The border between Mexico and the US is the final leg of their journey. In border cities such as Nuevo Laredo and Reynosa, they join other migrants who are also waiting to cross, in many cases to seek asylum in the US. Migrants are often forced to sleep on the street, in abandoned structures, or in makeshift camps because there is not enough space at local shelters to accommodate the high number of people. Access to health care, food and basic services is limited and these cities are extremely dangerous, particularly for migrants, who are vulnerable to violence, including kidnapping and sexual assault.

“I'm here with my family, I have two children and times are tough," said Wisly, 36, a Haitian man who had arrived in Reynosa, Mexico, in April, after a long journey through South and Central America from Chile. “We're going through difficult times because of the heat, we're sleeping in the street where anything can happen to you and I'm told we're in a dangerous area. Anything can happen.”

Most of the migrants our teams are seeing along the migration route fled violence and general instability in Haiti many years ago. They initially found work in Chile and Brazil, but several factors, including an economic downturn, an inability to access documentation to legally work, and growing anti-migrant sentiment, have led thousands of Haitians to leave these countries in an attempt to reach the United States in recent years.

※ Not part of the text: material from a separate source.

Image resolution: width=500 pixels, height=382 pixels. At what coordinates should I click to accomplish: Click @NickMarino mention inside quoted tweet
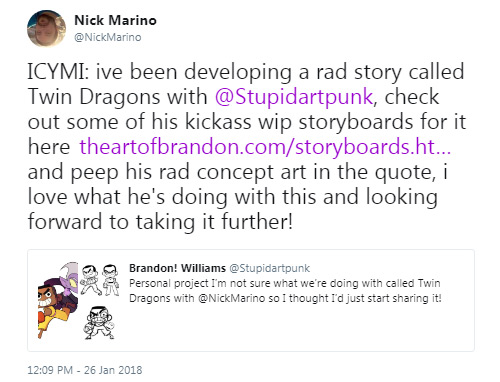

Antogama Honoraí, 23, left Haiti for Brazil in 2019, but there wasn’t work for him there. So he set out for the US, traversing Colombia and Central America before reaching Mexico, where he has stayed for five months so far.

“I’m here because I want to go to the United States and help my family,” he said. “In the United States I have family. Here I’m alone. Here there’s nowhere to sleep. Yesterday it rained all day and I slept in dirty water. I don’t want to go back to Haiti. There’s no school there, there’s no food there, there’s no work . . . Returning to Haiti means death.”

Risking everything to seek safety, then being treated like a criminal

“In that jungle you will die if you don’t have a good strategy,” said Louckensia Paul, 28, recalling her journey through the Darién jungle in Panama. “It’s a dangerous place. There are wild animals and routes that are not accessible and difficult crossings. There’s a point where you run out of food and you have to use all your strength to try to get out of there.”

Paul was interviewed in Nuevo Laredo in May, attempting to reach the United States a second time. She had left Haiti years ago and had been living in Chile and then decided to try to reach the United States. In December 2021, after traversing nine countries and risking her life crossing the Darién jungle, she reached the US, spent seven days in US detention and was quickly expelled back to Haiti.

“In Texas, I was put on a bus in chains—around my waist, on my ankles and hands,” she said. “I thought about the entire trip, and the sacrifices I made, for them to do that to me and treat me like a criminal.”

Back in Haiti, her family urged to try to reach the US again.

“It was a pleasure to see them, but it was also sad,” said Paul. “It felt like I was at someone’s funeral because the situation in Haiti is so bad. Everyone told me don’t stay here, do something and go back quickly because here there’s nothing. I’m just thinking about how terrible it is to go back to my country and not be able to feel happy to be with my family because the situation is so bad.”

MSF has repeatedly called for an end to Title 42 and an end to expulsion flights to Haiti on humanitarian grounds. Haiti is in the middle of a humanitarian, economic and political crisis. There is open fighting in the streets of the capital with increasing numbers of people wounded and killed, including by stray bullets, while many are unable to reach medical care or basic needs such as clean water.

No country should be sending people back to Haiti. The US must permanently end all deportation flights and further facilitate access to asylum processes for Haitians.